There was a learning curve—like the time Amber said, "Can you take me to the drugstore? Please don't come in." "I had no idea what she was talking about," Shep says. "But with Keira, I was ready: 'Oh, you're buying Tampax?'" The facts-of-life talks were pretty much a bust; while he was driving the girls somewhere, he remembers saying, "'One of my duties is to talk to you about safe sex...' And they just sort of laughed at me." When it was time to shop for school supplies, he'd simply tell the girls they could get whatever they could fit in the cart in 20 minutes. "You should have seen them tearing around," he says with a laugh. "The mall became very important, and there were a lot of trips to Taco Bell."

Now Amber, 23, sweet-faced and joyful, lives with the Coopers while attending Arizona State, where she's a senior. "Clearly, you can look at us and know we're not the norm," she says of her exotic family. "Everywhere Shep and I go, especially in L.A., everyone thinks I'm his young, trashy girlfriend and he's an old creep. We laugh about it. But I am so grateful and blessed. Every girl dreams about her wedding, and I know the day I get married, Alice and Shep are walking me down the aisle."

In some respects, Shep is still feeling his way as a father figure. Recently, Keira, the one who called him Poppy Shep when she was a baby, who spent the better part of her toddler years in his arms, found herself questioning their closeness. Now 20, attending community college in Hawaii, she even wondered if Shep really loved her.
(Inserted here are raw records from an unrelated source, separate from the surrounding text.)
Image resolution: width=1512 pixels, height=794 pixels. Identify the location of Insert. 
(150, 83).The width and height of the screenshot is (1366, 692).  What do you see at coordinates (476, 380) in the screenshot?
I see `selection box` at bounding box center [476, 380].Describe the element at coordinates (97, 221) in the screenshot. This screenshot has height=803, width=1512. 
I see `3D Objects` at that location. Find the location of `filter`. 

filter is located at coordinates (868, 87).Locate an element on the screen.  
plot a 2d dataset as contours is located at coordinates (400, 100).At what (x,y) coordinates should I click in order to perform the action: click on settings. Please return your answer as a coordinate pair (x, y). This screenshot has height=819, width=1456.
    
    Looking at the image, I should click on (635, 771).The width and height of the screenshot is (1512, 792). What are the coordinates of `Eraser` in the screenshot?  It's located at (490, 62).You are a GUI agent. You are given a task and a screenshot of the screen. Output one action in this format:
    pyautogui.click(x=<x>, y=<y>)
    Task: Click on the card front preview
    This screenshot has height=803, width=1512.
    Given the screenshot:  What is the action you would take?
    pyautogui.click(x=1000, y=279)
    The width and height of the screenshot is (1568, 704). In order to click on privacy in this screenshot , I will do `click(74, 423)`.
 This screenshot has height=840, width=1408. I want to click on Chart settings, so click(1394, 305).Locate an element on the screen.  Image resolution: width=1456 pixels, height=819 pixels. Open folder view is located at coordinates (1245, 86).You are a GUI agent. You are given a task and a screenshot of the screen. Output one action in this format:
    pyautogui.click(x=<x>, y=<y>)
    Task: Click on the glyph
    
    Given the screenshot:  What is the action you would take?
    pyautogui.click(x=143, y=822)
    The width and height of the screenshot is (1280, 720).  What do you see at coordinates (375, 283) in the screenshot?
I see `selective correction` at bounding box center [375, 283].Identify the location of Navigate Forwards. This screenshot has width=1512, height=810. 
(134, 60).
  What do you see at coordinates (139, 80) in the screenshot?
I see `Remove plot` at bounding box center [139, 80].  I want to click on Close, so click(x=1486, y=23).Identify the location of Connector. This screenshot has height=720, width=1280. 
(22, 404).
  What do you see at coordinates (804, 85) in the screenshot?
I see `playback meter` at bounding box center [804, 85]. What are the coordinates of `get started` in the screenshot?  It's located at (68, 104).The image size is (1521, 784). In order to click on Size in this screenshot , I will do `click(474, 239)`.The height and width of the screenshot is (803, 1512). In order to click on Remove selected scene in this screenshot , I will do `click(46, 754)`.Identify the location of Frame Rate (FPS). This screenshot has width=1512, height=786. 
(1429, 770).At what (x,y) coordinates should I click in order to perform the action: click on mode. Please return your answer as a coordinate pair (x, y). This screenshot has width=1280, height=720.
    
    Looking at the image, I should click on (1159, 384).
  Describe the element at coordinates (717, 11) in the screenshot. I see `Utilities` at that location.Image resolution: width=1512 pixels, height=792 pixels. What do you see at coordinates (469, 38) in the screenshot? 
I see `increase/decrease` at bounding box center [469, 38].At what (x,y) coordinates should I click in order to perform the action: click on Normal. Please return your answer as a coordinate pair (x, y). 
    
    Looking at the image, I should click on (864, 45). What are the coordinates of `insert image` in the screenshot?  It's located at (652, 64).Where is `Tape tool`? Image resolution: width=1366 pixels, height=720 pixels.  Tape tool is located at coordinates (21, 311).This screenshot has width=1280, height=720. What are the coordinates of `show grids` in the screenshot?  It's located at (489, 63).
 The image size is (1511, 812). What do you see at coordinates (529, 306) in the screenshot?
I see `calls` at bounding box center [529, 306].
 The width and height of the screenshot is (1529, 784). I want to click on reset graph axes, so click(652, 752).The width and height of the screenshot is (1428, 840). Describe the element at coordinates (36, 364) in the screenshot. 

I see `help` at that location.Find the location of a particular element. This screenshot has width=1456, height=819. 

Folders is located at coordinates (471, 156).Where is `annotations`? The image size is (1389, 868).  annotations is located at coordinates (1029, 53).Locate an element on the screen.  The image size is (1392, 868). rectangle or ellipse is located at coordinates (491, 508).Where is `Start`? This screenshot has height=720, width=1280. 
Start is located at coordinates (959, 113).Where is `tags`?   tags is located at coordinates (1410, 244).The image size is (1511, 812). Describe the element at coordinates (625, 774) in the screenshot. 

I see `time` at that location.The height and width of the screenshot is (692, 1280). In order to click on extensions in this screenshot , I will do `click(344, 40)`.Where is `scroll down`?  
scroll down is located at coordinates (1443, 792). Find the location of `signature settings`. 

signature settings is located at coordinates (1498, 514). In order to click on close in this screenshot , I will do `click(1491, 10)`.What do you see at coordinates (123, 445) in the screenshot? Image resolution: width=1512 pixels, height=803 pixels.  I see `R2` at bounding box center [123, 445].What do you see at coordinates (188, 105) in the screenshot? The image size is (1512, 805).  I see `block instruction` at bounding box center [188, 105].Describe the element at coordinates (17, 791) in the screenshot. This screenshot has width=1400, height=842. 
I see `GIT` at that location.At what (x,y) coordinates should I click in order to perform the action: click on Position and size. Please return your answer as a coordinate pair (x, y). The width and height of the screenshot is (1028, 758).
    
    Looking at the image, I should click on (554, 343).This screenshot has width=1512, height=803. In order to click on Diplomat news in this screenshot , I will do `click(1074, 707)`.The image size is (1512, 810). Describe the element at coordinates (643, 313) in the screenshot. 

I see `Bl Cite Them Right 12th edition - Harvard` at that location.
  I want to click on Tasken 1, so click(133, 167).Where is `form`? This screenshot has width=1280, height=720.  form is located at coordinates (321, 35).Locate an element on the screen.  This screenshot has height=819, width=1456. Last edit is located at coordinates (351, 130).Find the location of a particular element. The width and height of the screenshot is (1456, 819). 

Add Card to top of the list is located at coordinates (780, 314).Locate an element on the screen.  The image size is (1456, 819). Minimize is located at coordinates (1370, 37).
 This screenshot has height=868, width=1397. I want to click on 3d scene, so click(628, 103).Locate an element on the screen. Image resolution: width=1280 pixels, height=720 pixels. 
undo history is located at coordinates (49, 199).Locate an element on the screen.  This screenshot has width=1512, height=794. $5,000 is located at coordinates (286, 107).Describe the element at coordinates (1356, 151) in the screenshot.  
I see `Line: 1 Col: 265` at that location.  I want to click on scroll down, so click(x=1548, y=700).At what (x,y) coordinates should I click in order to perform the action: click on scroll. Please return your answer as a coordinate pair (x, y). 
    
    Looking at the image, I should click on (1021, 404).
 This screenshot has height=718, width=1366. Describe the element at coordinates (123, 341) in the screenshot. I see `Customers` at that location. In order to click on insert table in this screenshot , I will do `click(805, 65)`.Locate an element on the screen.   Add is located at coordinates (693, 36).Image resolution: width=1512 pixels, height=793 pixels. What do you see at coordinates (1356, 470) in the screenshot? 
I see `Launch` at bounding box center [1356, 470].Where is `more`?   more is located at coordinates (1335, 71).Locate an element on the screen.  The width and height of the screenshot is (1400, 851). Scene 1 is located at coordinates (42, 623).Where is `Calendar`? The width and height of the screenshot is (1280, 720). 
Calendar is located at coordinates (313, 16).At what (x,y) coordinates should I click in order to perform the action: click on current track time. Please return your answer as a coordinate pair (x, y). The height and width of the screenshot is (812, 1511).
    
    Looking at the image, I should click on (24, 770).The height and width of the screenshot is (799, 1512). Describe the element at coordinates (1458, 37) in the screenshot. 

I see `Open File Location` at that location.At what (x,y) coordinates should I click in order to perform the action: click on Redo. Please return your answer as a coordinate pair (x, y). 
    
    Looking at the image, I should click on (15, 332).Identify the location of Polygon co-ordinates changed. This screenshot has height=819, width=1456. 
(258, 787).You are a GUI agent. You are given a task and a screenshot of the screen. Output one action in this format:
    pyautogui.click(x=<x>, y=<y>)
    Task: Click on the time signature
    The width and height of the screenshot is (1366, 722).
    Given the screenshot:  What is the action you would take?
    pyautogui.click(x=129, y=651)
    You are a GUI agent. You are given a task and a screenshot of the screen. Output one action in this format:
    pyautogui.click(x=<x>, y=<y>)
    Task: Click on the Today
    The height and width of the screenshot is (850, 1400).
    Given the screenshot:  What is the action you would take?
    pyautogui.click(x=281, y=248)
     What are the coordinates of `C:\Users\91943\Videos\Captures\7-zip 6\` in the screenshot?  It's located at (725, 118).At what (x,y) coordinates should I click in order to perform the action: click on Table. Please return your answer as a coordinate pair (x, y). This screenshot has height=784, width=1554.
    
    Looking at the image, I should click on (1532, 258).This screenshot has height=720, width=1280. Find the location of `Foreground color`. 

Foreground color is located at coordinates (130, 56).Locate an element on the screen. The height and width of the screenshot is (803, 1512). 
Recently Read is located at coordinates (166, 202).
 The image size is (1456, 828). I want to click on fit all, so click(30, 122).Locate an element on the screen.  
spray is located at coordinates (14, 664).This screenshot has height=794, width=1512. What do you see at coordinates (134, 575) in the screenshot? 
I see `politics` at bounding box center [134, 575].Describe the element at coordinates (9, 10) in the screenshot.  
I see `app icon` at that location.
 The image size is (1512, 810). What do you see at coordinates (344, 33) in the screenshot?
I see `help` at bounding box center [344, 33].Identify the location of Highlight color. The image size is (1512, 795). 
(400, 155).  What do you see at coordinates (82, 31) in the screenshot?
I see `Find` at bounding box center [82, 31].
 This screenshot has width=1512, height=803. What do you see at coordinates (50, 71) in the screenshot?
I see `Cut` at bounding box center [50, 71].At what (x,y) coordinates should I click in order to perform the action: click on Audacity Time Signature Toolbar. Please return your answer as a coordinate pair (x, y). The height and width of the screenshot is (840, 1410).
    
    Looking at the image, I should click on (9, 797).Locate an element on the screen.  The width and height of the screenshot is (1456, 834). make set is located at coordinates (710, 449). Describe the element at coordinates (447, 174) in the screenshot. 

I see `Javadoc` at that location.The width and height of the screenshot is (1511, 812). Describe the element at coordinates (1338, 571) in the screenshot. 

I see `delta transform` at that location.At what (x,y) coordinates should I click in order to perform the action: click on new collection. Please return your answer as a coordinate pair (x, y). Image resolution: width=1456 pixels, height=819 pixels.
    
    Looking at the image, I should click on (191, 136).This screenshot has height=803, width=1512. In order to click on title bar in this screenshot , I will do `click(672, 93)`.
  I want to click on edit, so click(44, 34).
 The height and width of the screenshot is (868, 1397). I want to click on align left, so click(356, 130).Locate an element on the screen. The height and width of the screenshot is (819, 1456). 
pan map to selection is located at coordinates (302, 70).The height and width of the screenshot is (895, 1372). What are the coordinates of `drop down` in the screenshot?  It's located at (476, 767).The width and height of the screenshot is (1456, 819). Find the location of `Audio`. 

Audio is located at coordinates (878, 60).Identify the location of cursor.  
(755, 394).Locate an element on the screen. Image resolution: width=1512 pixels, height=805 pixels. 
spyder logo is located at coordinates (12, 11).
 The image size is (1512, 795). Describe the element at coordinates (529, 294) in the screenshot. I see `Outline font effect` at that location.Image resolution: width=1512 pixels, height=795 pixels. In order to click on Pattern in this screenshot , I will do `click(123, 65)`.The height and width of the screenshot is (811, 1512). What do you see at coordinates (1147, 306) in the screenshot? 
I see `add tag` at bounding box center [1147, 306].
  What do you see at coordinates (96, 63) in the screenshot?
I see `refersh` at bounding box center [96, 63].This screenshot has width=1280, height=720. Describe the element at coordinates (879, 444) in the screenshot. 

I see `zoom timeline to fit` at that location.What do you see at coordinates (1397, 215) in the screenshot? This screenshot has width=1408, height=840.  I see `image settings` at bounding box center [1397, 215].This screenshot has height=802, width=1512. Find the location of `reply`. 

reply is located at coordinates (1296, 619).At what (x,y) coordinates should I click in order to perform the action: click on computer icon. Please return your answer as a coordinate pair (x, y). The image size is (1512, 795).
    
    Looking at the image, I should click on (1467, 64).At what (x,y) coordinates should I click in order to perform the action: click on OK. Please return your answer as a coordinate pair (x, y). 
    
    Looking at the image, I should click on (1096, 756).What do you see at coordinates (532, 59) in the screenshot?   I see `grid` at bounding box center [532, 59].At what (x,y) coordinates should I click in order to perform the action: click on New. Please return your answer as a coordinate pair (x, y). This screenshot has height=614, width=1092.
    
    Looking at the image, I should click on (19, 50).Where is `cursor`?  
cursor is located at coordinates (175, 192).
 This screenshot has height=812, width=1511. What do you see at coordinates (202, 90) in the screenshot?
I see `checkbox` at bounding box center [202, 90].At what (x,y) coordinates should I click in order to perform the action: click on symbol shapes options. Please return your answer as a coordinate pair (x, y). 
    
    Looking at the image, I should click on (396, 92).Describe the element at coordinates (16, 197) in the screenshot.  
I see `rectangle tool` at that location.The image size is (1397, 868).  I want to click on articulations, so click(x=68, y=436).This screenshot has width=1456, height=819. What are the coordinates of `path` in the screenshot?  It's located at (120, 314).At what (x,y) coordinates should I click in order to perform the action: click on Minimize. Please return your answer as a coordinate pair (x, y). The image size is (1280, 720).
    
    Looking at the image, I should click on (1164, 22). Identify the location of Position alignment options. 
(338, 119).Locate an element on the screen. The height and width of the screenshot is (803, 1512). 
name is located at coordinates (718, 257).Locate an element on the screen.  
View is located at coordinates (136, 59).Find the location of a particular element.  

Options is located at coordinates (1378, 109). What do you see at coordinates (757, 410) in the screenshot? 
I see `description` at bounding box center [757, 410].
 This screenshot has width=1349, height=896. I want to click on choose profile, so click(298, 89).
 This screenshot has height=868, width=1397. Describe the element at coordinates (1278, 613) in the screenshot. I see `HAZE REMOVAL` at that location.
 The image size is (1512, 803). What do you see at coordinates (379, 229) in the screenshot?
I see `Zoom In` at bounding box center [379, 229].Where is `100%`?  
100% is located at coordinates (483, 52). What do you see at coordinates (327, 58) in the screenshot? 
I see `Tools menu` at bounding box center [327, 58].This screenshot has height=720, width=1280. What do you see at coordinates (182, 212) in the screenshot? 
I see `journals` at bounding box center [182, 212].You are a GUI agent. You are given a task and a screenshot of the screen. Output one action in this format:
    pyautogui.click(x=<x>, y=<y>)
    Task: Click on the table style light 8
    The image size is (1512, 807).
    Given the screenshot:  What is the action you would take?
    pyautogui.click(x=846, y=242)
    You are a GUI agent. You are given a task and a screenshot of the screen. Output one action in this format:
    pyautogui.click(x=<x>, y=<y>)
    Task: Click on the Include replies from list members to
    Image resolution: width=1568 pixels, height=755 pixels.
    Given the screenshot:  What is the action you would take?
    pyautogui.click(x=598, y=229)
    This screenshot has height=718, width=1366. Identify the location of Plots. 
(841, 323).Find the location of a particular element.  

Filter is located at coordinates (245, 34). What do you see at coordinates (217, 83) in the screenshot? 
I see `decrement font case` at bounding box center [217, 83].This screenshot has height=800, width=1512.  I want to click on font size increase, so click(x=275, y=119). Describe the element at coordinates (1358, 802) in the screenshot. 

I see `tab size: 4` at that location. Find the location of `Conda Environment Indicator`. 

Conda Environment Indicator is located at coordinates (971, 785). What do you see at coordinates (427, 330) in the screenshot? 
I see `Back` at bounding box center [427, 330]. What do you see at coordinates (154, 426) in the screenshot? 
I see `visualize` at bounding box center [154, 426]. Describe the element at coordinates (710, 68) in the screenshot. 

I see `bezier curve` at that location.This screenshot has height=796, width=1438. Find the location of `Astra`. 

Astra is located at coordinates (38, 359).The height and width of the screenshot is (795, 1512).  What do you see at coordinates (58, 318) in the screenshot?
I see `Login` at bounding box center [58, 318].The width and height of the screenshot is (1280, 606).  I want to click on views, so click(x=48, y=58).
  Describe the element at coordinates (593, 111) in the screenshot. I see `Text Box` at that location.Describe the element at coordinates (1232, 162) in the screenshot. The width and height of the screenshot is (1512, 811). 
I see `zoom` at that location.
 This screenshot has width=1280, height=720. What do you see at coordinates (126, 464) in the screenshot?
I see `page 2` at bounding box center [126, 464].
When he heard this, Shep was shocked. "I called her and said, 'Listen, I understand that I'm a horrible communicator,'" he says. "'I'm just not good at human connection. But my intentions are good.'" They talked through some particulars—"and once I heard what she had to say, I understood it completely. Because I don't express myself, and I'm not physical. But we had this beautiful breakthrough, and now we text each other ten times a day."